[...] Die vorliegende Arbeit beschäftigt sich mit der Euro-Mediterranen Partnerschaft vor allem im Kontext der politischen Dimension. Hierbei wird davon ausgegangen, dass die EU, dem normativen Leitbild der „Zivilmacht“ folgend, Demokratisierung, Friedensförderung sowie die Durchsetzung von Menschenrechten und internationalem Recht im multilateralen Rahmen als grundsätzliche Ziele ihrer Politik zu Drittstaaten betrachtet. Doch wird der EU in keinem Fall Altruismus unterstellt, sondern die genannten Prinzipien vielmehr als konsequente und legitime Verfolgung eigener Sicherheits- und Wirtschaftsinteressen betrachtet. Betrachtet man erstens Demokratisierung als Ziel der Gemeinsamen Außen- und Sicherheitspolitik der Europäischen und erkennt zweitens die politische Konditionierung als Instrument dieses Ziel zu verfolgen, so stellt sich die Frage nach der Wirksamkeit dieses Instruments innerhalb des spezifischen Rahmens des Barcelona-Prozesses. In welchem Ausmaß eignet sich politische Konditionierung im Kontext der Problemlagen des südlichen Mittelmeerraums dazu demokratisierende Prozesse zu unterstützen und zu fördern?
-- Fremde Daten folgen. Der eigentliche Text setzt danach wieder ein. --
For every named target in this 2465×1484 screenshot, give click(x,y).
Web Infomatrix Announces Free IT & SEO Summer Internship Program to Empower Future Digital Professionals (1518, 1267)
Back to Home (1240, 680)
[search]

Die generelle Realisierbarkeit von demokratischen Strukturen und Institutionen im arabischen Raum soll im Rahmen dieser Arbeit nicht thematisiert werden. Ebenso soll an dieser Stelle nicht allgemein (global) nach Erfolg und Misserfolg der Demokratisierungspolitik der EU gefragt werden, denn dies eröffnet eine Fülle von möglichen Fallbeispielen und erfordert zudem den Einfluss der EU auf den jeweiligen Reformprozess von dem anderer Akteure zu isolieren. Dies kann in der erforderlichen Breite hier nicht geleistet werden. Vielmehr soll im Zuge einer allgemeinen Analyse der politischen Partnerschaft von Barcelona nach der eigenständigen Rolle von politischer Konditionierung in diesem Kontext gefragt werden. Zum Zwecke eines besseren theoretischen Verständnisses des Politikziels der EU – Demokratisierung – soll dieses in einem ersten Schritt näher eingegrenzt und dessen historischen und konzeptionellen Grundlagen nachgezeichnet werden. Darauf aufbauend soll zweitens in der erforderlichen Kürze die Bedeutung der politischen Konditionierung hierbei geklärt werden. Vor diesem Hintergrund ist der Hauptteil dieser Arbeit der EMP als solcher gewidmet. [...]
Inhaltsverzeichnis
I.) Einleitung
II.) Demokratieförderung als außenpolitisches Ziel der Europäischen Union
III.) Politische Konditionierung als Instrument
IV.) Die Euro-Mediterrane Partnerschaft
a) Genese und historische Grundlagen
b) Ziele und Inhalte des Barcelona-Prozesses
V.) Die politische Dimension innerhalb der Euro-Mediterranen Partnerschaft – Ergebnisse und Probleme
VI.) Die Praxis der politischen Konditionierung innerhalb der EMP
VII.) Schlussbetrachtung
Zielsetzung und Themen der Arbeit
Die vorliegende Arbeit untersucht die Wirksamkeit der politischen Konditionierung als Instrument der Demokratieförderung im Rahmen der Euro-Mediterranen Partnerschaft (EMP). Dabei wird analysiert, inwieweit die EU durch die Verknüpfung von wirtschaftlicher Kooperation mit politischen Anforderungen demokratische Reformprozesse in den Staaten des südlichen Mittelmeerraums effektiv unterstützen kann.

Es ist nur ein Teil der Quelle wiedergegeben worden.